# Gandalf's mark



## Maeglin (Oct 29, 2002)

Hey everyone this might seem like kind of a pointless question, but I'm bored so I'll post it anyway, and maybe someone knows the answer.

But anyway this is the question, in the beginning of The Hobbit Gandalf makes a mark with his staff on Bilbo's door so the dwarves will know which house to go to, what was that mark? and wouldn't take a while for the dwarves to find the right Hobbit hole?


----------



## Beorn (Oct 29, 2002)

> Ad I assure you there is a mark on this door - the usual one in the trade, or used to be. _Burglar wants a good job, plenty of Excitement and reasonable Reward_, that’s how it is usually read. You can say _Expert Treasure-hunter_ instead of _Burglar_ if you like...

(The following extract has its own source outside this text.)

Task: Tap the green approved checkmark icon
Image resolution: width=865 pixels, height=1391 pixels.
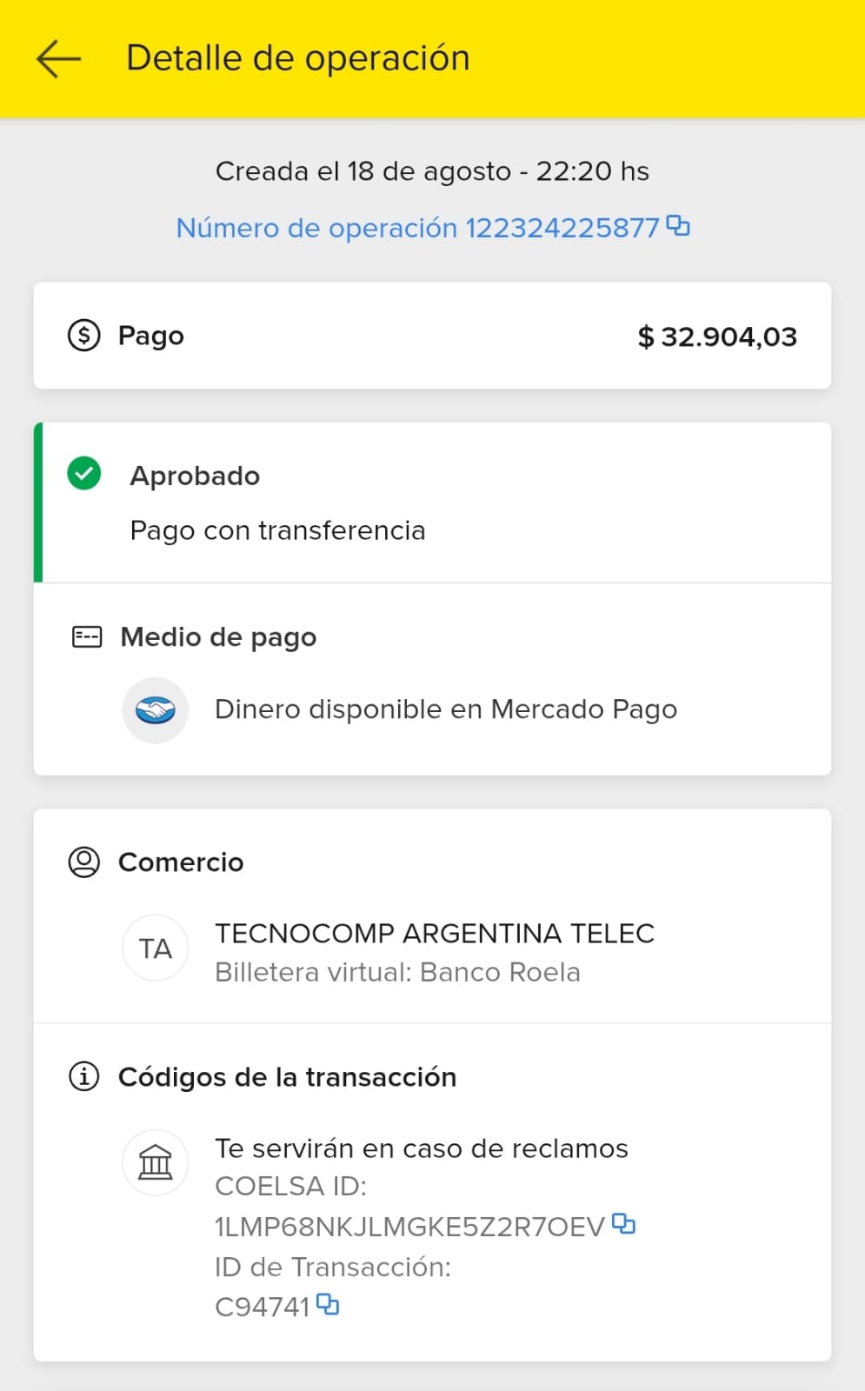Action: [x=84, y=474]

The mark, I'm afraid we'll never know what it looked like, unless someone has some of Tolkien's notes and that contains what the mark looked like....However, I'm willing to bet that it was an inscription rather than mark.

Remember, this was more of a fairy tale than a plausible story (compared to LotR), so there was not so much a consideration to time as there was to the storyline itself.


----------



## Ramagna (Oct 30, 2002)

I think he told them the right way, so they would get right to his hole, and the mark was to get them sure they could trust Bilbo to be a master thief...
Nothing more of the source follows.